Cantrell’s office declined to comment for this story.
Campaign claimed about 33,000 voters on active rolls should be inactive
The settlement is the result of a lawsuit that the recall campaign brought against Ardoin and Orleans Parish Registrar of Voters Sandra Wilson last month. The campaign alleged that the offices had failed in their duties to perform a thorough voter canvass and maintain an accurate count of “active” Orleans Parish voters.
In its suit, the recall campaign argued the office failed to move roughly 33,000 people to the inactive voter list, allegedly including hundreds who have died and thousands who have moved out of state or out of Orleans Parish.

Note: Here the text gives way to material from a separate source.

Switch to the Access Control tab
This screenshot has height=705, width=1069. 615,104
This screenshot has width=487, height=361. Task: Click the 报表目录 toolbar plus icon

The number of signatures the recall petition needs to trigger an election is 20 percent of the city’s active voters — 49,976 signatures based on the Secretary of State’s data.
The deal reached Wednesday would lower that threshold to 44,976.
Attorneys representing the recall campaign didn’t respond to requests for comment. But in a statement released Wednesday before the details of the agreement were publicly available, the recall campaign seemed to indicate that the deal would in fact result in voters being moved to the inactive list.
“The voters who will be placed on the inactive list have moved outside of Orleans Parish and have notified the US Post Office of such or have died,” the statement said.
Carter, the chair of the recall committee and lead plaintiff in the suit, declined to discuss the specifics of the deal.
Two lawyers representing the recall campaign in the lawsuit did not respond to multiple requests for comment.
Recall organizers turned their signatures into Wilson’s office on Feb. 22, claiming they have gathered enough signatures to trigger a recall election. But the campaign has yet to disclose its signature count. The campaign also refused to provide copies of signatures, which are considered public records under state law, in response to requests to The Times-Picayune.
The newspaper sued the campaign last month for the records. And the two sides later reached a settlement, where the recall campaign promised to provide them on Feb. 22. As the deadline approached, however, the recall campaign demanded the newspaper pay $15,000 for the records, though the settlement did not mention copying fees. Late last month, the Times-Picayune asked a judge to hold the campaign in contempt. A contempt hearing was set to be held on Wednesday via videoconference.